Study questions:
1. From the post about life with CFS, copy word for word the part that begins at "I keep records" and stops after "can take months.".
2. Answer these questions from the post about life with CFS:
(a) How many years has the writer lived with CFS?
(b) What three things does the writer keep daily records of?
(c) What does the writer compare the equilibrium to?

Passage to read:
========================

Part of our ongoing series about life with CFS.
I am becoming more aware of how little it takes to upset my physical equilibrium.
My physical therapist has given me a home program that requires a certain level of activity every other day. Last week's IBS had such a strong effect on my overall energy level that I missed two days of the program. Even after twelve years of living with CFS, I am still amazed at the fragility of my equilibrium.
I keep records of my daily activity, symptoms and medication. The more detailed my record keeping becomes, the more fragility I see. Anything can upset the equilibrium. Bad news, an IBS flare, too long a wait time in the doctor's office - those are just a few examples. If I'm lucky, it only takes a few days to get back to "normal." Sometimes though, it can take months.
I see my equilibrium for what it is: a teeter-totter at the point of balance. Even the weight of a small bird can tip it in one direction or another. So what do I do? In order to protect this fragile balance, I would have to avoid unpredictability. It would be easy to take that to an extreme. Do I avoid talking to people on the phone? Do I carry food with me, and only eat what I am able to cook for myself? Do I limit my activity to that small amount I can easily tolerate, and never go to the movies or dinner at a friend's?
Or is it worth tipping the teeter-totter in order to enjoy a little more of life?

========================

Exercise data:
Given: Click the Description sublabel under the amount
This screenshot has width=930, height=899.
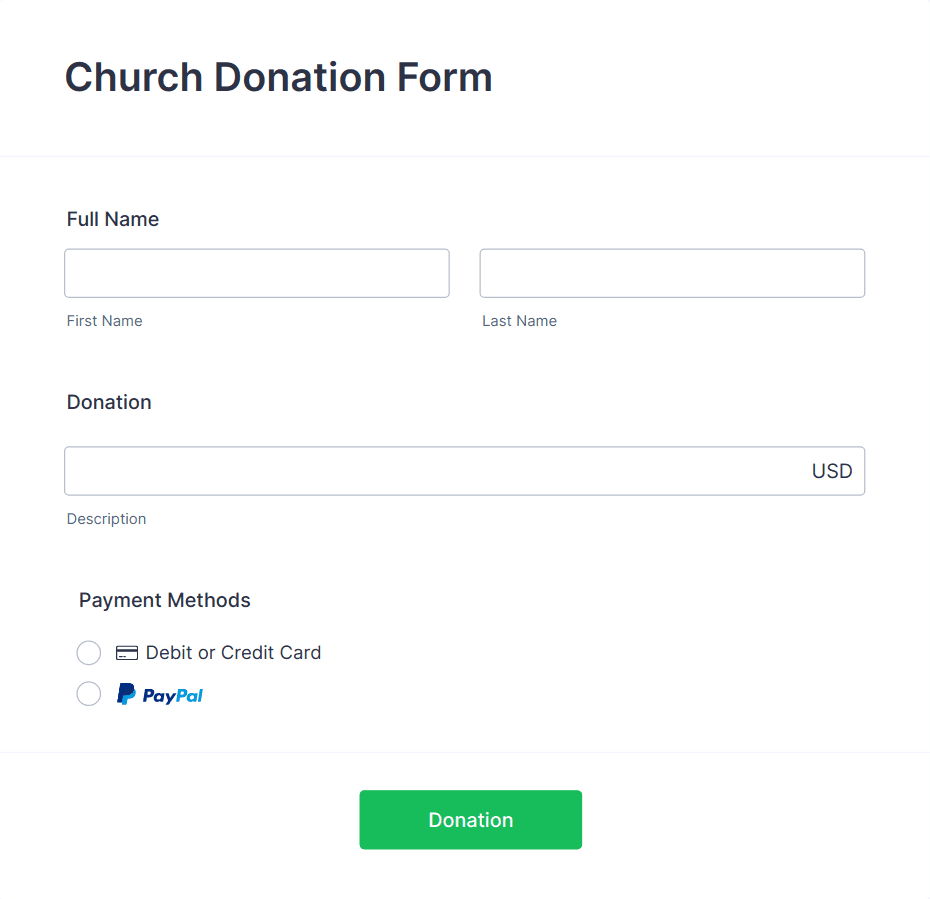Looking at the screenshot, I should pos(106,519).
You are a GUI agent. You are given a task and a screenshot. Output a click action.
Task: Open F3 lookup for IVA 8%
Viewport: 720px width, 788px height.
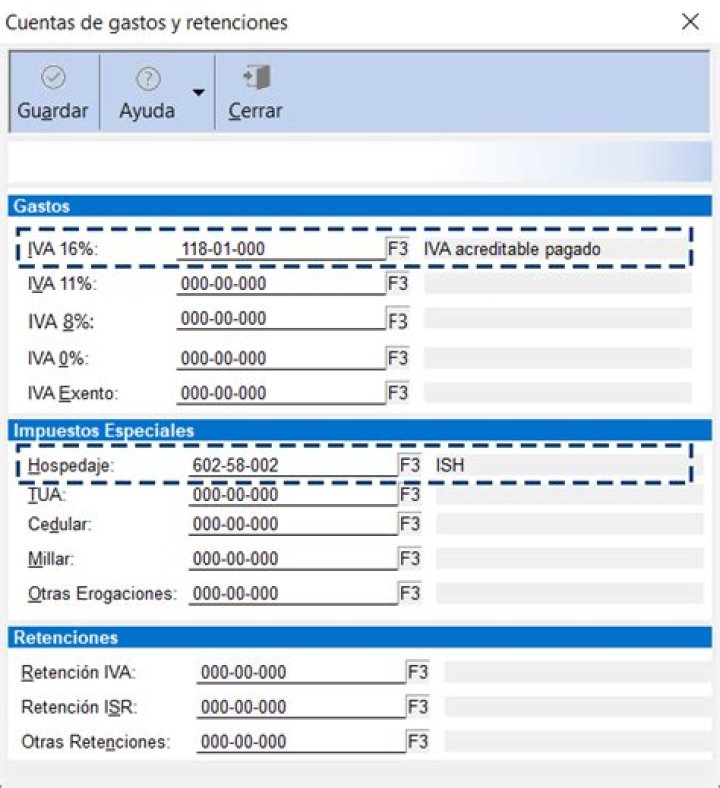[x=398, y=321]
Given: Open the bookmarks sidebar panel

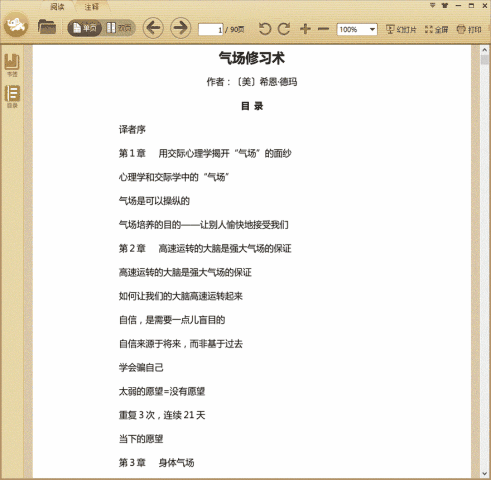Looking at the screenshot, I should [x=12, y=65].
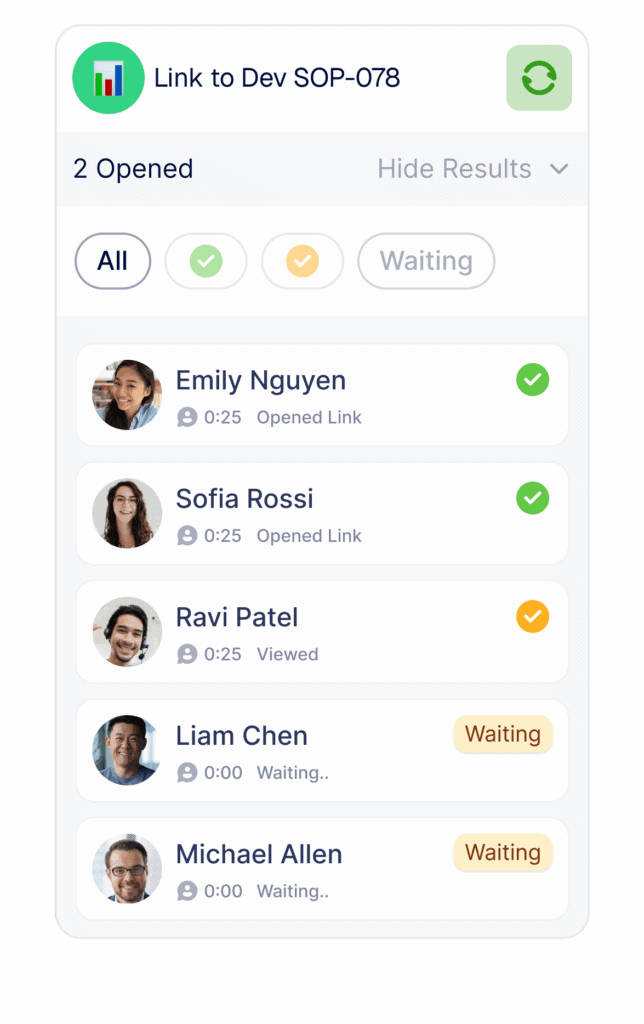Click the 2 Opened summary label
The height and width of the screenshot is (1024, 644).
pos(133,168)
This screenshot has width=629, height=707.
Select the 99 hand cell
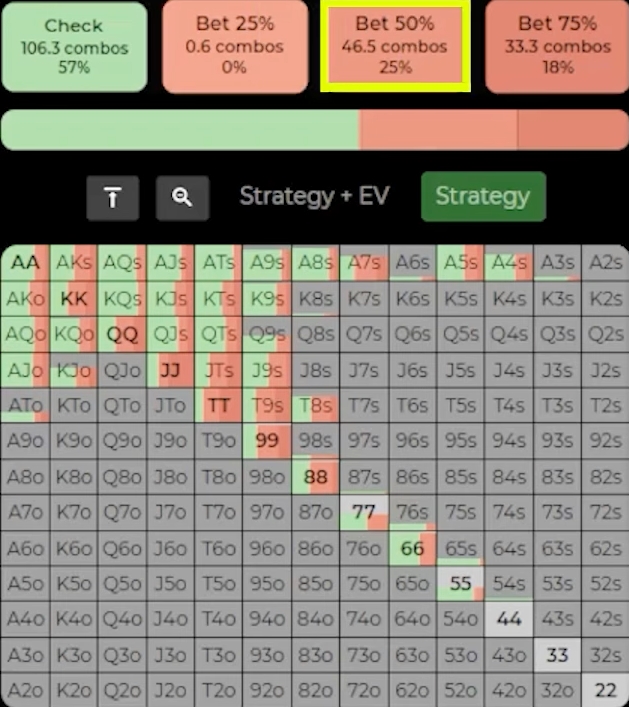[x=267, y=441]
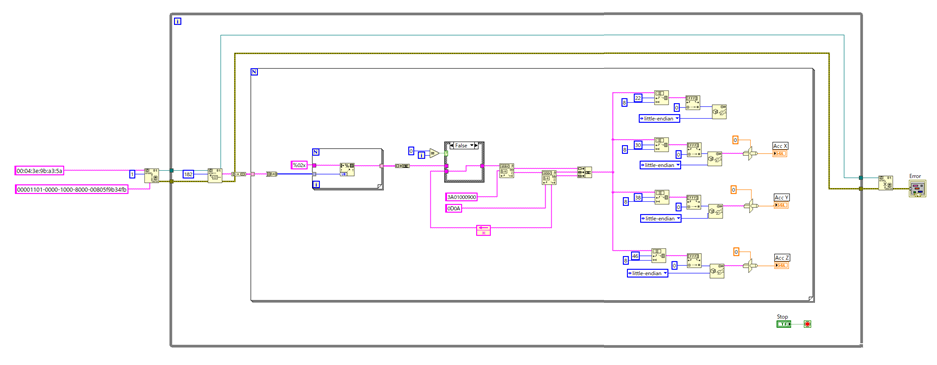937x365 pixels.
Task: Open the bottom little-endian enum near Acc Z
Action: point(648,273)
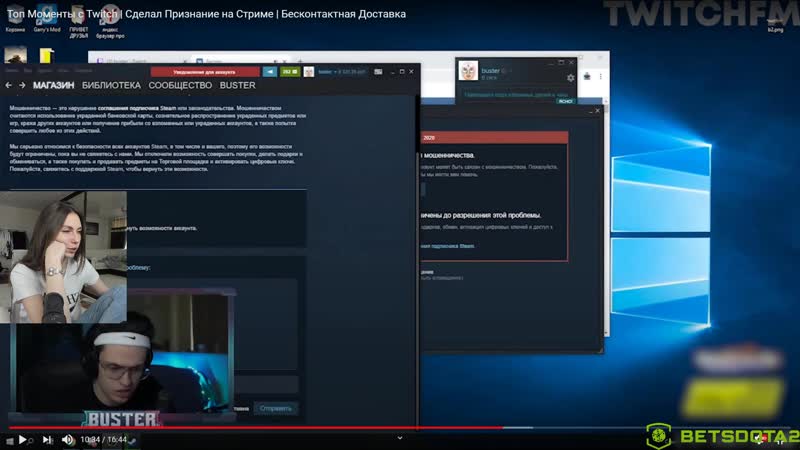This screenshot has height=450, width=800.
Task: Click the green inbox notifications button
Action: [x=289, y=72]
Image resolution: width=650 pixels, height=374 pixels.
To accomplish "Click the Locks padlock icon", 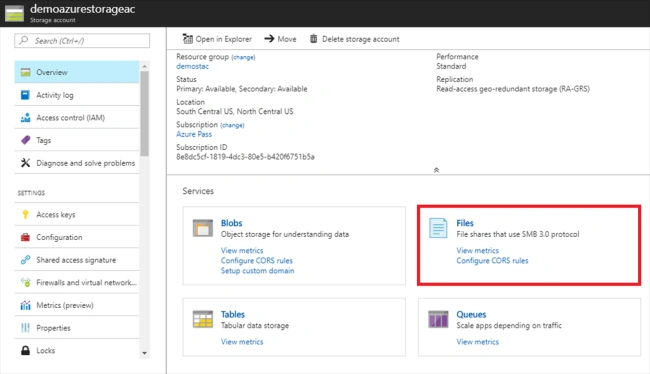I will tap(25, 350).

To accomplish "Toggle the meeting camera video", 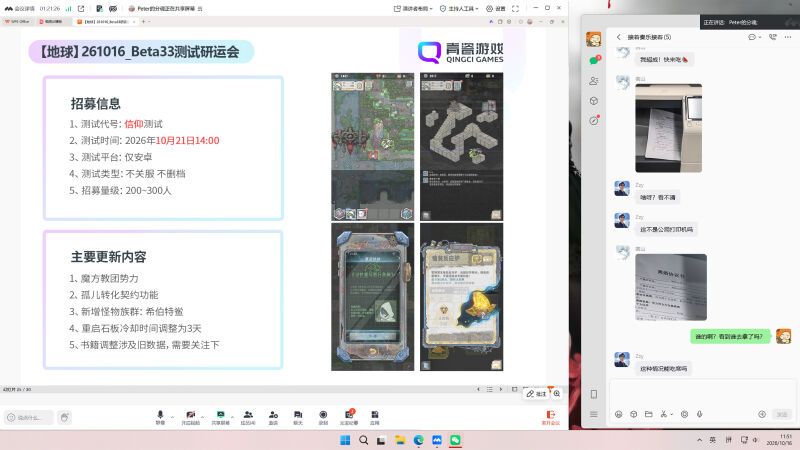I will click(x=190, y=417).
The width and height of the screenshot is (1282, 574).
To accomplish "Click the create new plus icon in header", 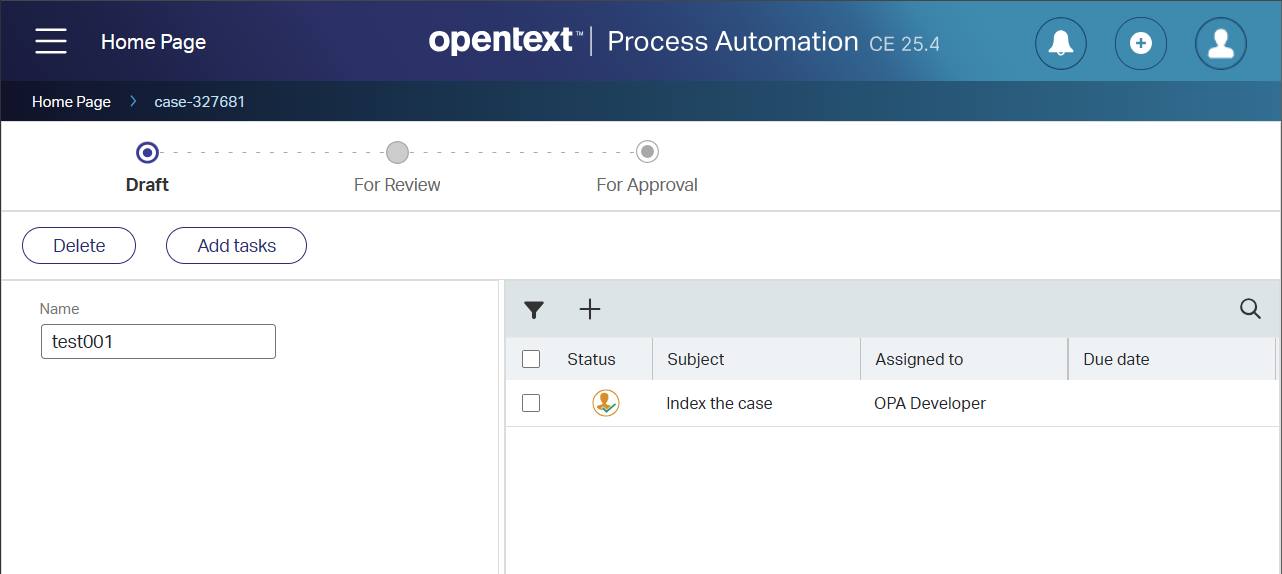I will [x=1140, y=43].
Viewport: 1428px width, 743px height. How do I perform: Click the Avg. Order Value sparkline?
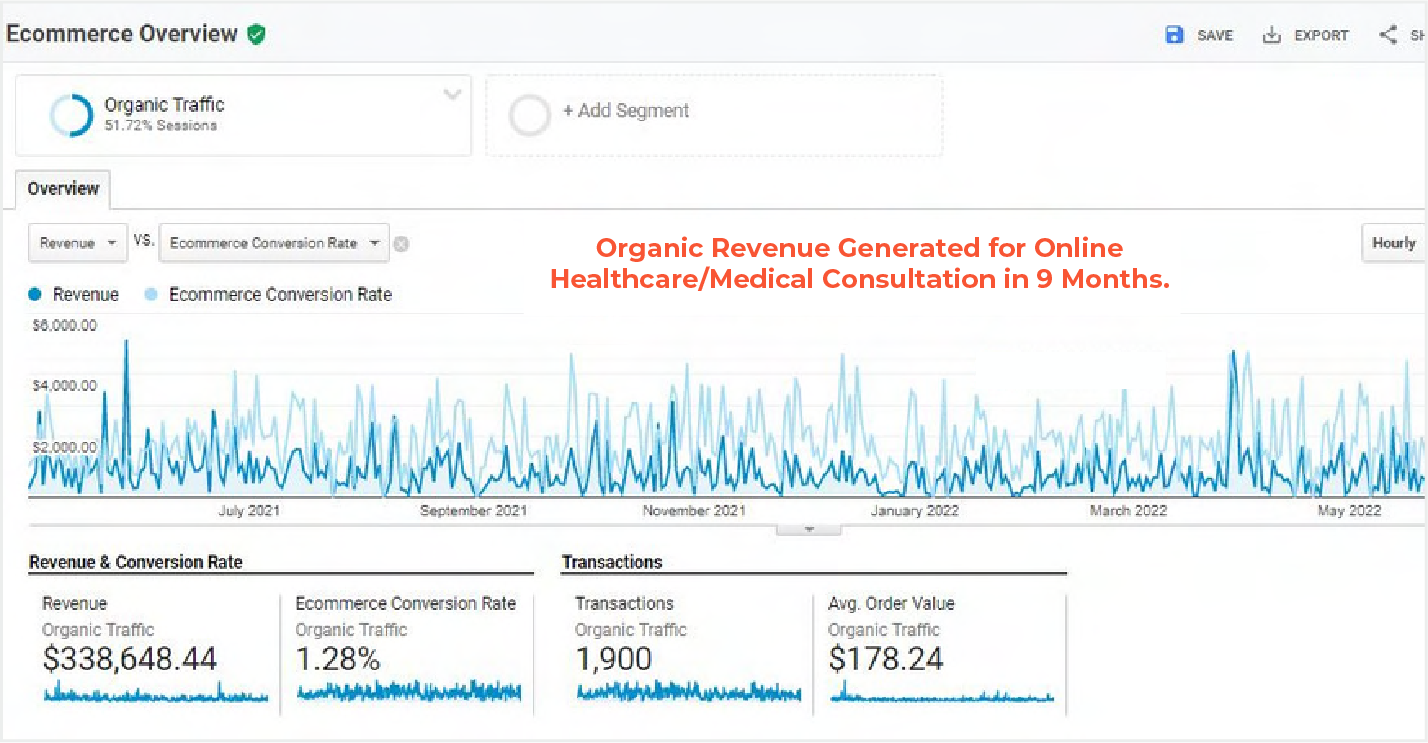pos(941,694)
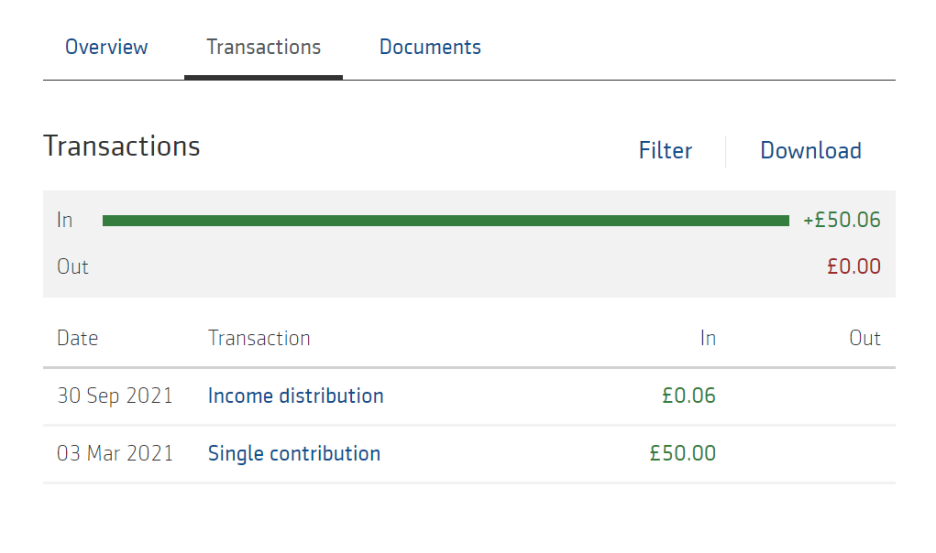
Task: Click the green In progress bar
Action: (446, 220)
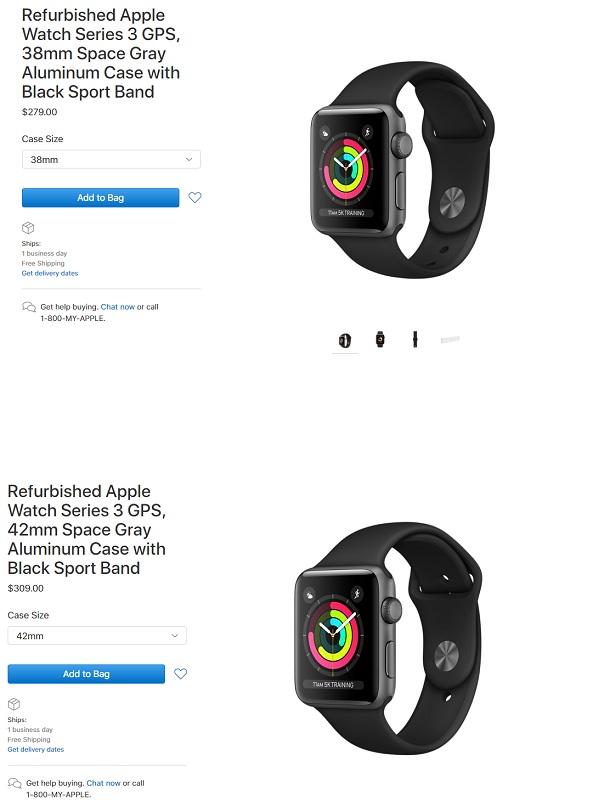
Task: Click the heart favorite icon for 42mm watch
Action: (x=181, y=673)
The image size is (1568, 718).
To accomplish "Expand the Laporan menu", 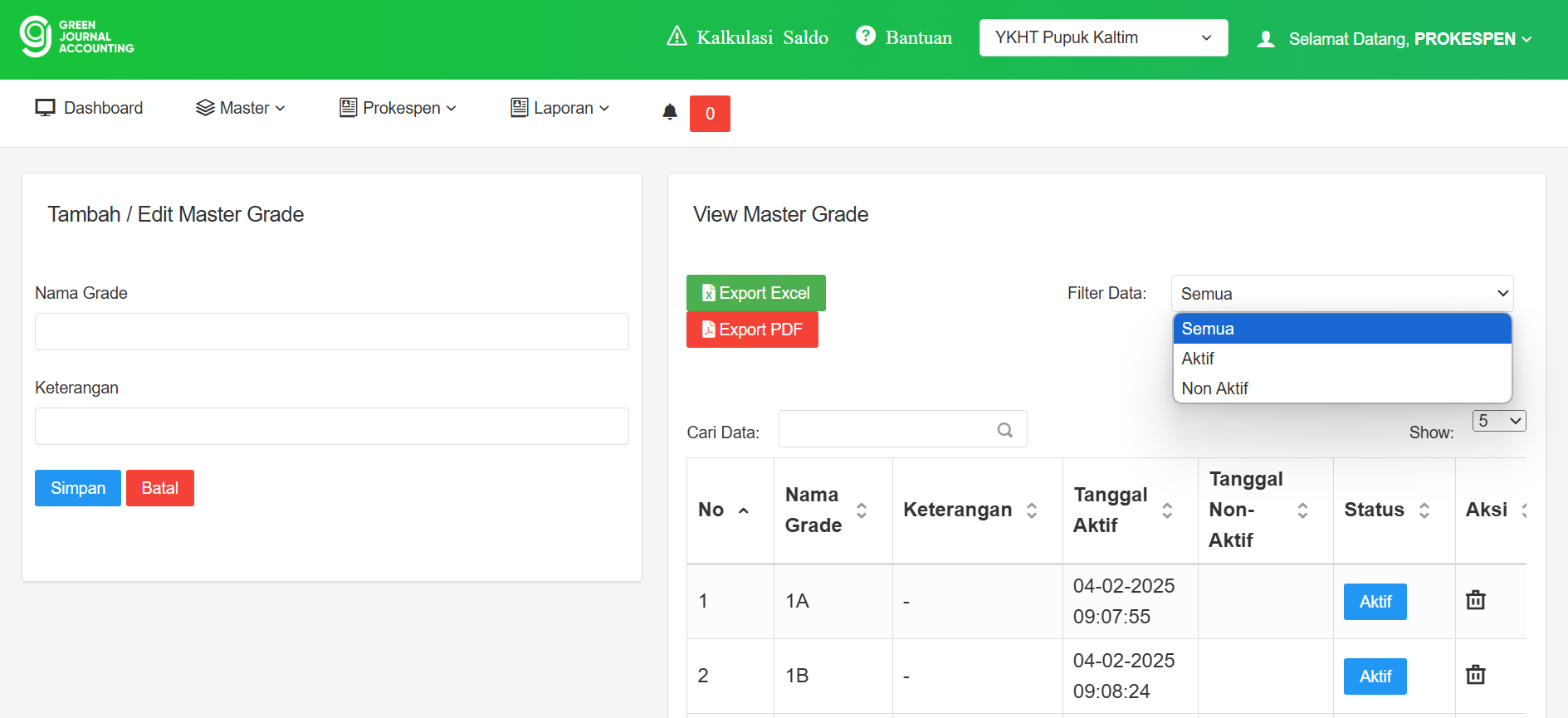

========================

Answers to the exercises:
1.
I keep records of my daily activity, symptoms and medication. The more detailed my record keeping becomes, the more fragility I see. Anything can upset the equilibrium. Bad news, an IBS flare, too long a wait time in the doctor's office - those are just a few examples. If I'm lucky, it only takes a few days to get back to "normal." Sometimes though, it can take months.

2.
(a) Twelve years.
(b) Daily activity, symptoms and medication.
(c) A teeter-totter at the point of balance.